**What to work on**
Go through the material line by line and copy each one with the word "PxStat".
+++ Stored data
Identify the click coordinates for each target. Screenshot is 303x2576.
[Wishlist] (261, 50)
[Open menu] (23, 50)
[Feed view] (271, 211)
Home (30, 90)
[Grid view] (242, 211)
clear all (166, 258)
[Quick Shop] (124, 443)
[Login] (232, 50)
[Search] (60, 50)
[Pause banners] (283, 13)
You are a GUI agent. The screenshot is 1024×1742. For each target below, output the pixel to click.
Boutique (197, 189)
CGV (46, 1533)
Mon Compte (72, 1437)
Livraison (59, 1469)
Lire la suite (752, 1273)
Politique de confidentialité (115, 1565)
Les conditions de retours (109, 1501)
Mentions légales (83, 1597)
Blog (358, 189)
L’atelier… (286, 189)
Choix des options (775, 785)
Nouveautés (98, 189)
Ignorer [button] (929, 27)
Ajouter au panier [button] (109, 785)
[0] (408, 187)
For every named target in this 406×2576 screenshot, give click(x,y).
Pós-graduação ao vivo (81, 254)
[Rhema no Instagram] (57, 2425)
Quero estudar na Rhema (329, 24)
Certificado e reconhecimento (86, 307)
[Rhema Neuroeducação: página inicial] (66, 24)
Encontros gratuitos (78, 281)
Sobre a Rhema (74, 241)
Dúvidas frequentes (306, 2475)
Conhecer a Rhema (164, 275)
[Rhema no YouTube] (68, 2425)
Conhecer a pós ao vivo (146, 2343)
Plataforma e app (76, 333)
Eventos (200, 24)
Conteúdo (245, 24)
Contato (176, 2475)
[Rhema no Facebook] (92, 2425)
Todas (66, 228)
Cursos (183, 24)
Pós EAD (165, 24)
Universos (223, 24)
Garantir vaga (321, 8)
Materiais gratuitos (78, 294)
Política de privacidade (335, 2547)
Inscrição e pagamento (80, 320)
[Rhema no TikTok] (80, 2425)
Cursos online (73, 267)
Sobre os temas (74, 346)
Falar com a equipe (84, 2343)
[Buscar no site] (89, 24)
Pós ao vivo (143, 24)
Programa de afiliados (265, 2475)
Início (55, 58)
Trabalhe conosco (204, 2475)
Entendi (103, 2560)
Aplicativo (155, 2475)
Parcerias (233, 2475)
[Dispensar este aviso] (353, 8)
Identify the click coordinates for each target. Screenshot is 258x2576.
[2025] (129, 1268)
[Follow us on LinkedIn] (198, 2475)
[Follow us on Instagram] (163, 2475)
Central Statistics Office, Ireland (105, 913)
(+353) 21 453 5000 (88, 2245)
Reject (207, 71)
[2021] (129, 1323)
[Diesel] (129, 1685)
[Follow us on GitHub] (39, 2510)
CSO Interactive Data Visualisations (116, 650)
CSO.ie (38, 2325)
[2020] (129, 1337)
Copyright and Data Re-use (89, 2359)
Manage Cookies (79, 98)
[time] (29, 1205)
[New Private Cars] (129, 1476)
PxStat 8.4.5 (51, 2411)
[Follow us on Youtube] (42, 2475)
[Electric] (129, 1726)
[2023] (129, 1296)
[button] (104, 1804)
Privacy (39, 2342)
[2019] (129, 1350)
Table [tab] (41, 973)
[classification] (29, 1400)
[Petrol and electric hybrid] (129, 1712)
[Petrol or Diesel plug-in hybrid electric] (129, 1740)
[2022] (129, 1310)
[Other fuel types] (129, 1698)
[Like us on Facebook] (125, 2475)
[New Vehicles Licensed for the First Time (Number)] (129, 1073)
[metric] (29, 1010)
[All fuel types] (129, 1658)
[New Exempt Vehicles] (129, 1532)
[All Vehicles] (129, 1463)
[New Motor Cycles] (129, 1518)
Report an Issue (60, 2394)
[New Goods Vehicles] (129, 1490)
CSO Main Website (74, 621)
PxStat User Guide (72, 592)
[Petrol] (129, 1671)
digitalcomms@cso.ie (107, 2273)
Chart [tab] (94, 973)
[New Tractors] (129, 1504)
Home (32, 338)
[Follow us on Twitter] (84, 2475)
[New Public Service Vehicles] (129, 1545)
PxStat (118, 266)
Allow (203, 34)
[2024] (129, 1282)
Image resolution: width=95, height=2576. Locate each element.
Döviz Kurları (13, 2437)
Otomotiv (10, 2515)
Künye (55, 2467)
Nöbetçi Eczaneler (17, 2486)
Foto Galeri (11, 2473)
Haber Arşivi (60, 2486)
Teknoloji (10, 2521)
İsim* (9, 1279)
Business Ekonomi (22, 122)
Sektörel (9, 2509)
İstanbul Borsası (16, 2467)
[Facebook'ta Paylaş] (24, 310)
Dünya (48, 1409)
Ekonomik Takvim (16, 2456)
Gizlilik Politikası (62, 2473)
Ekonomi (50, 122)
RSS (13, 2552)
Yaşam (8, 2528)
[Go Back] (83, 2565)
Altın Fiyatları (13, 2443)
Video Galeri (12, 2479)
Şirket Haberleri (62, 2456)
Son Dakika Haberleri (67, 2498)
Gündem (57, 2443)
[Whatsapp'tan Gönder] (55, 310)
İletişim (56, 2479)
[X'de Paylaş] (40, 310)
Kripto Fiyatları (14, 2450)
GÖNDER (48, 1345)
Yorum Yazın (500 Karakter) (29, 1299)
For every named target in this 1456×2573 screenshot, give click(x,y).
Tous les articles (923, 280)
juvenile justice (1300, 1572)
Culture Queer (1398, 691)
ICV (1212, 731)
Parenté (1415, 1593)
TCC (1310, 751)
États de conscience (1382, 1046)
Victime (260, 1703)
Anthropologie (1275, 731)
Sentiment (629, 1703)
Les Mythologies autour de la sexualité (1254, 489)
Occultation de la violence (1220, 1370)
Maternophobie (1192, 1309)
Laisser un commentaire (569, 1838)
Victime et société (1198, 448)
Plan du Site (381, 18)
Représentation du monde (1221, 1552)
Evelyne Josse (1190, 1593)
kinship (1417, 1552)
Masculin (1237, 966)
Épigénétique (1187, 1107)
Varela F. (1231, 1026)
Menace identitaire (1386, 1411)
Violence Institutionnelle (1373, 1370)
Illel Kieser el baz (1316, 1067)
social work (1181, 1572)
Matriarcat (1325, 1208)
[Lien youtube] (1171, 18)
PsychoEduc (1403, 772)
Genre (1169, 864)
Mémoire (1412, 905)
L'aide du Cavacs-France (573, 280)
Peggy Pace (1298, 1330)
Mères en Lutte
++++++
**Solution for this exercise**
PxStat 8.4.5 (51, 2411)
PxStat User Guide (72, 592)
PxStat (118, 266)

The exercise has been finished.